The bottom line is: I AM SUCH A BLOW HOLE.
And there's an addendum to the bottom line: Even if your car is being repossessed while your dog falls into a pit of quick sand, and your jello mold cracks down the middle while a 2,000 pound bag of rocks falls onto your newly re-shingled roof, BEING CRAPPY TO YOUR SPOUSE WON'T HELP ANY OF IT.
So today, right now, I'm recommitting to live a life that's more like the life of Jesus--especially in my dealings with Jared.
1) We will start by having fishes for dinner tonight. I have a whole bag of frozen fishes from Trader Joe's, so this line item works particularly well.
2) I'll remember that Jared's doing his very best.
3) I won't raise my voice or push his crap around unless he's selling discounted iPads at the Temple--which I've never seen him do.
4) I'll stop being selfish and greedy and stingy--because if I'm being straight up honest, I'd LOVE to roll around naked in a big pile of $50 bills.
5) I'll be a team player, because somewhere in the scriptures I think it says something about a house divided collapses on your head, and believe me that is the LAST thing we need right now.
6) If I feel like being wretched, I'll say some prayers and hope it changes my mind.
7) If it doesn't change my mind, I'll remember that Jesus wasn't wretched.
8) I'll do some extra service for Jared--like fold his laundry or clean his shotgun.

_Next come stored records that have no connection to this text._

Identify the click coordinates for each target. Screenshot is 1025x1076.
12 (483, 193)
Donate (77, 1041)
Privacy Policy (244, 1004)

9) I won't pick on him for things I'm equally bad, or worse at.
10) I'll just be nicer.
I'll probably skip the part where I preach to him and call him to repentance. Actually, I've been doing that for a while, and it's not effective.
Are you wretched sometimes, too? Any other tips for being less of a nagging old hag, and more of a helpful loving wife? I could use 'em.